Defining Three Basic Types of Variables in Statistics
Three basic types of variables in statistics
Almost every statistical analysis involves, at minimum, an independent and a dependent variable. Beside these, there's a third category of variable that concerns researchers: confounding variables. These three categories make up the most basic and foundational types of variables in statistics. As such, it is essential to have a firm grasp of what they represent. The next few paragraphs will discuss in detail the definitions, as well as tricks to remember them.
An independent variable is the input for an analysis — it is the variable that influences the outcome. This is what the researchers are examining, with respect to its impact on the outcome.
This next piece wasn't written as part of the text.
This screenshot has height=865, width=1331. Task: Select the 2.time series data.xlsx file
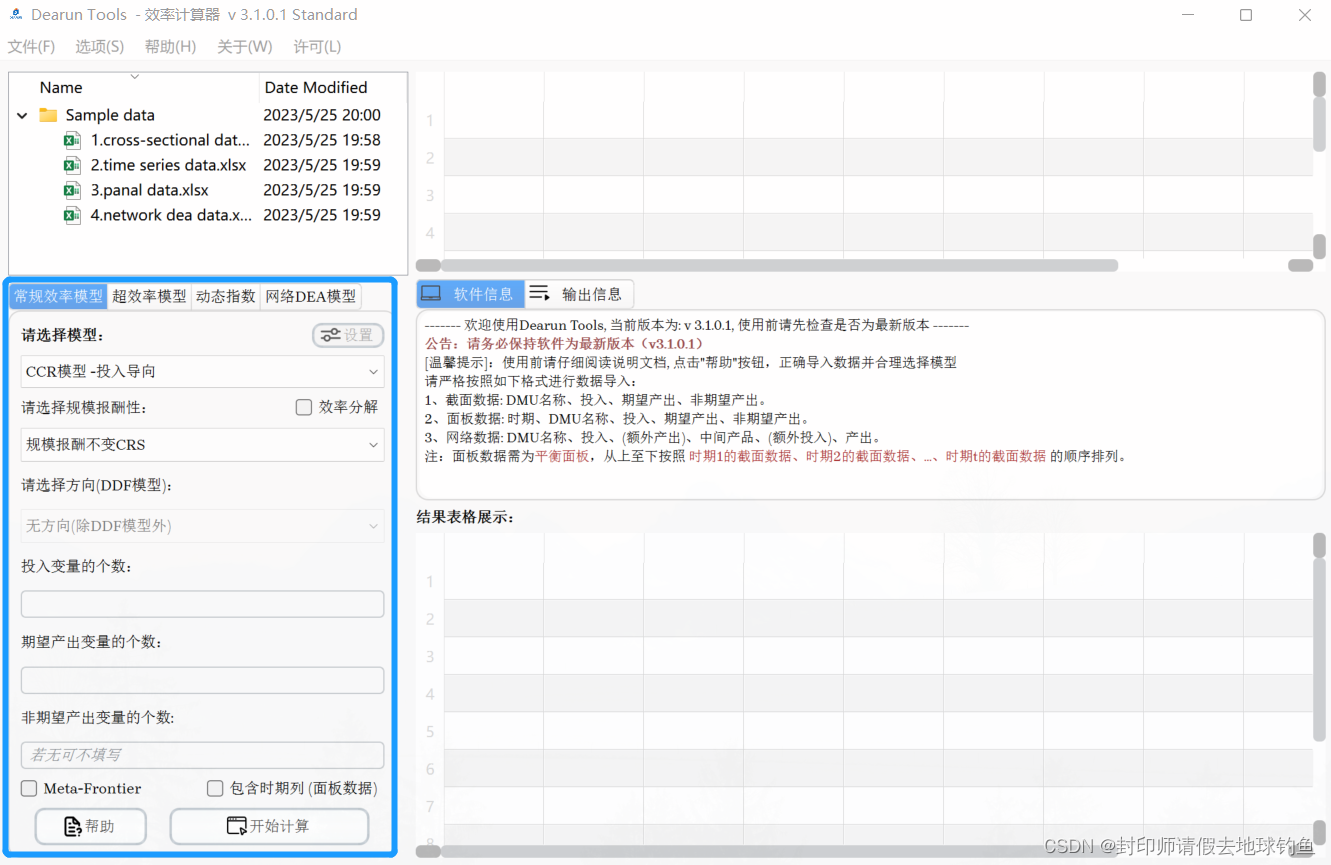167,164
In classes covering fundamental statistical, independent variables often include values like ethnicity or gender. It is either assigned by the researcher (for instance, assigning a subject either a placebo or drug) or a naturally occurring value such as gender. In one example, a researcher might be testing whether gender influences headache frequency/severity. Another way to think about the independent variable is that it is independent of everything else in the analysis, and is not affected by other variables. For example, being an independent person, others do not change you; rather, you form your own opinion.
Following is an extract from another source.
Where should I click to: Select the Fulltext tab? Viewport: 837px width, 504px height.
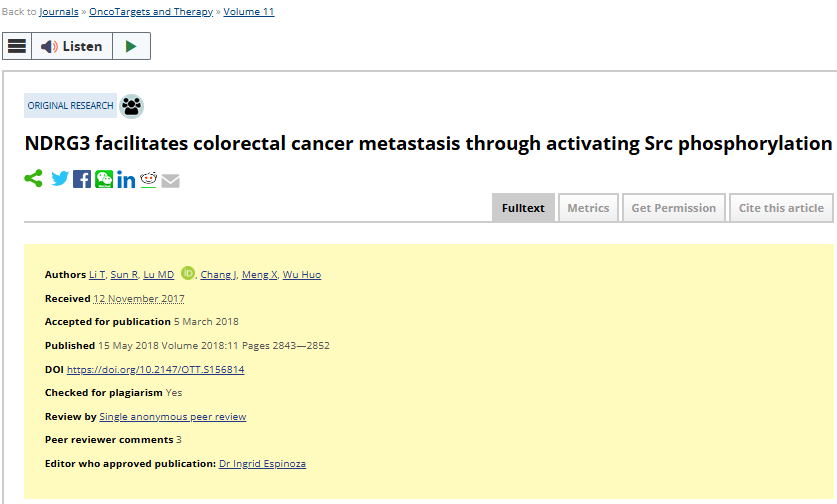[x=523, y=208]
Within the independent variable, there can be multiple levels. These are not to be confused with the variable itself; rather, the independent variable can be broken down into smaller groups. For instance, if phone manufacturers are an independent variable, the actual companies (Apple, Samsung, Motorola) are the levels.
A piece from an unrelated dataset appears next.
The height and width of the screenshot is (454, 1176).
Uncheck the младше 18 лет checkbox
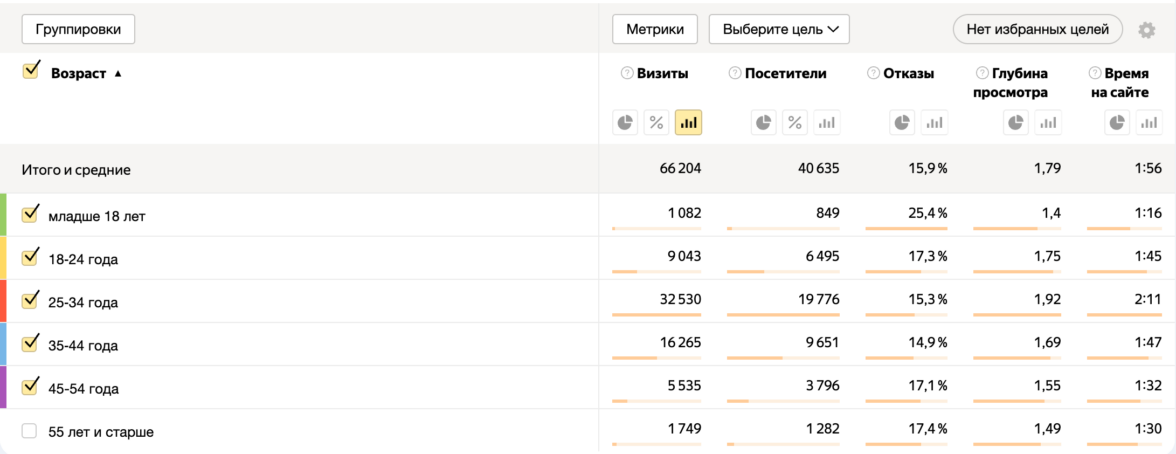point(30,214)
The dependent variable is the outcome. It is the variable whose value is influenced by the independent variable. For example, we want to see if the price of a shoe is related to how long it will last. In this case, the price of the shoe is the independent variable, the price categories are the levels, and the dependent variable is how long the shoes last (in months). Another way to think of the dependent variable, is that it is what we are measuring.
The confounding variable is very much what it sounds like — it is something that is confusing the results. Simply speaking, it is something that hides the real influence of the independent variable. Like independent variables, confounding variables have a relationship with the dependent variable, and can influence the outcome. These are not always identified in by the researchers, in which case they can reduce the effectiveness of the analysis.
In review, we discussed the three basic types of variables: independent, dependent, and confounding. From these three, we build the foundation of statistical analyses. Independent variables are what influence the outcomes, which are the dependent variables, and confounding variables are influences on the dependent variables other than the independent variables.